Carlton, Senior Listed Player, 2009, Chris Judd
Chris Judd, when not pulling up my left-upper lip to create a diversion, pulls down women's pants waiting in line for medication at the pharmacy. It's part and parcel of the package that arrived on the city streets to shuffle around fetching ladies.
The Hair: bereft of much on top. Got strange pain behind my arse. Freezes before the camera. Likes reverse cowgirls. Reverses the paternal baudiness. Rivetting racontuer. Passes the buck. Skeletons have more. Styles it like a millionaire. Poor.
The Teeth: be careful, that's sharp. More than I can count. At least a couple. Stuffs his face. Muscles. Pulls my face up over his head. Scared the shit out of me. Rushed to the door to close the fridge. A head fell out.
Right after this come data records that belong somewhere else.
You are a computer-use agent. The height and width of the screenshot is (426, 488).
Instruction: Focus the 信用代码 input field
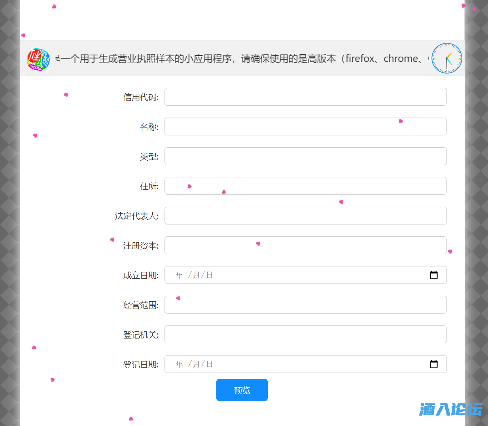click(x=305, y=97)
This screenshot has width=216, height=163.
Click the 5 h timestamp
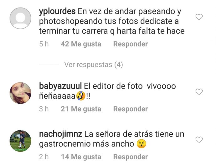(x=44, y=44)
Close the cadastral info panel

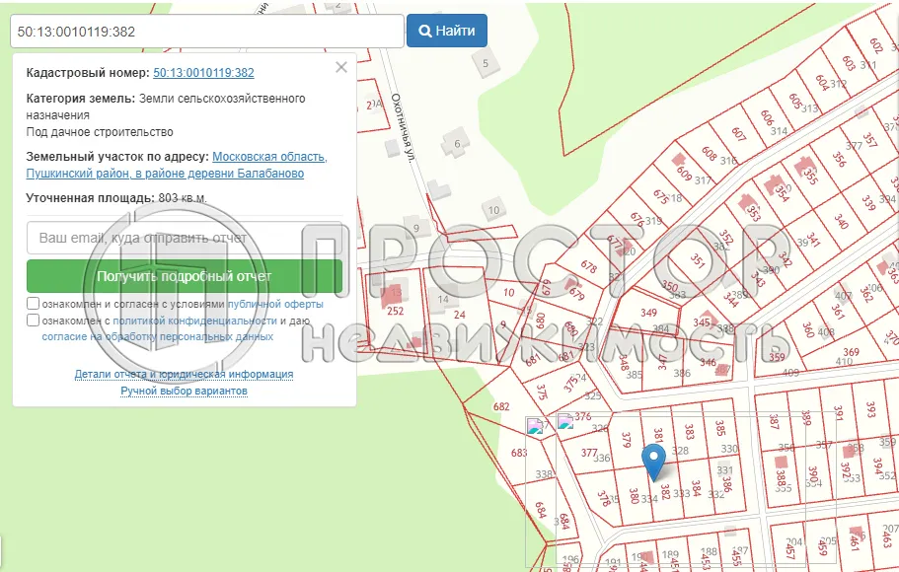pyautogui.click(x=341, y=67)
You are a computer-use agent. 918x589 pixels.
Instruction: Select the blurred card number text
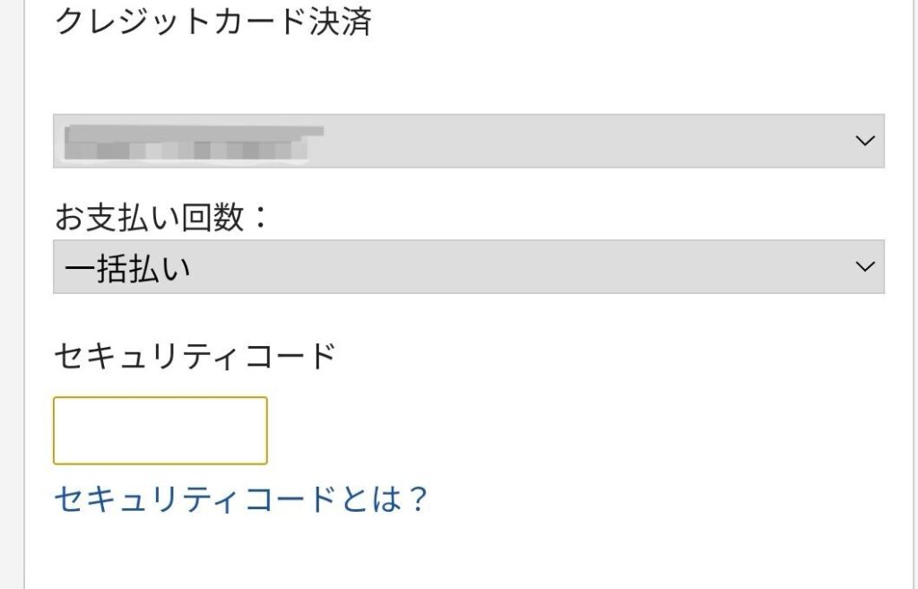(x=190, y=142)
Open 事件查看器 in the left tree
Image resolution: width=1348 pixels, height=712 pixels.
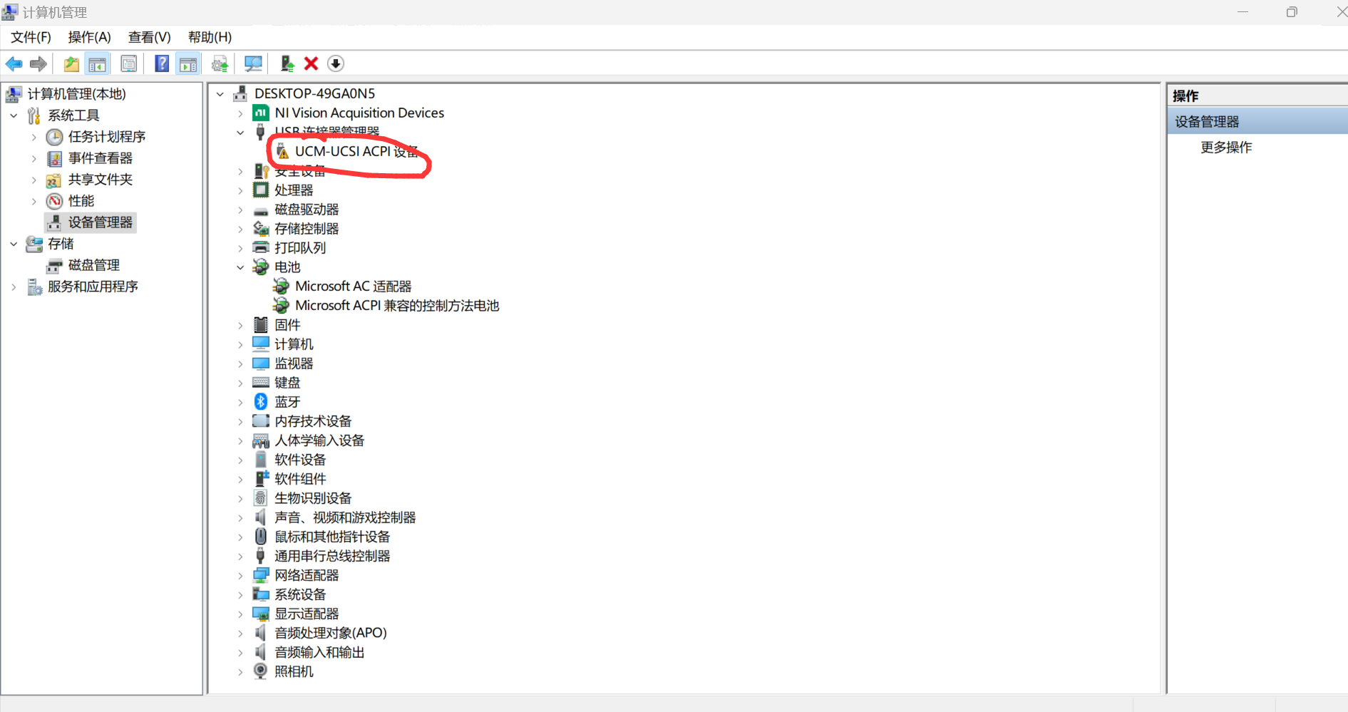100,158
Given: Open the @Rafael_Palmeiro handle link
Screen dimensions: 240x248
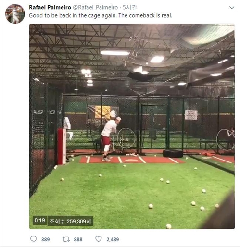Looking at the screenshot, I should (x=95, y=8).
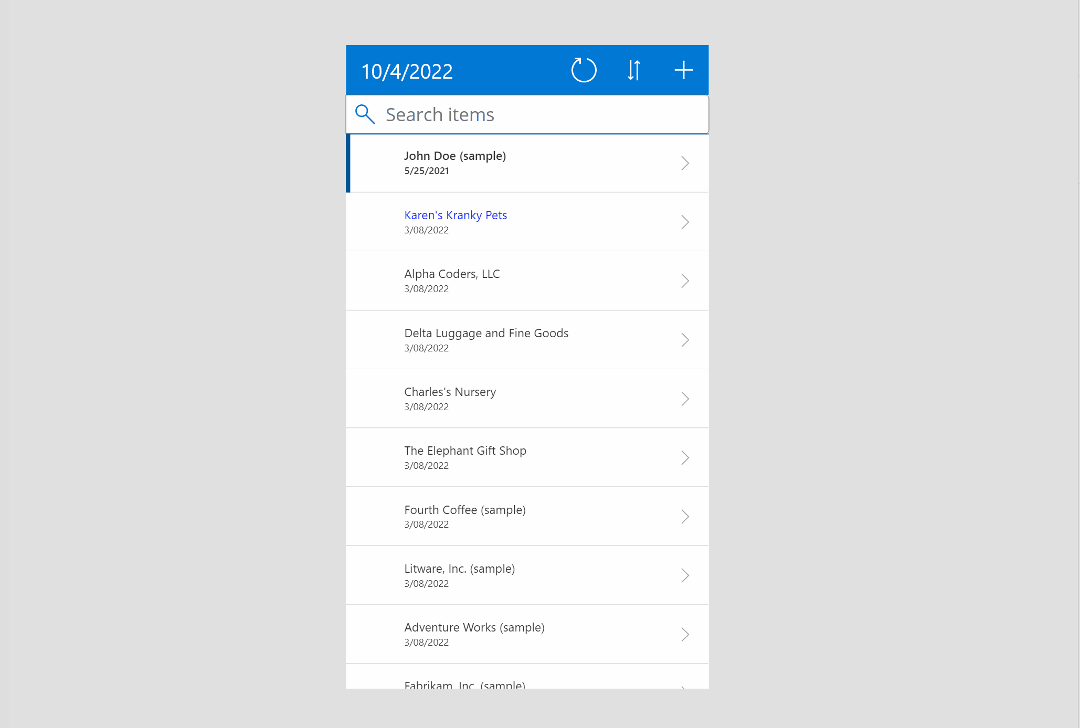Viewport: 1080px width, 728px height.
Task: Toggle sort order with sort icon
Action: [x=634, y=70]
You should have seen my face.
The Skin: peeled it off. Ate. Scrubs the blood off with metal wool. Some stuck in the teeth. Went right through. Made a meal of it. Kicked a beauty on the run. Acknowledged the crowd. Caressed that pre-teen on the leg. Felt a tingle. Went for it.
Goethe says: "When I'm asked if I think Shakespeare was really the author of his works, I usually just give the answer. There was a time when my anus felt strangely hollow. Then I saw her. She was inserting and removing a stubby. It felt like I had finally arrived."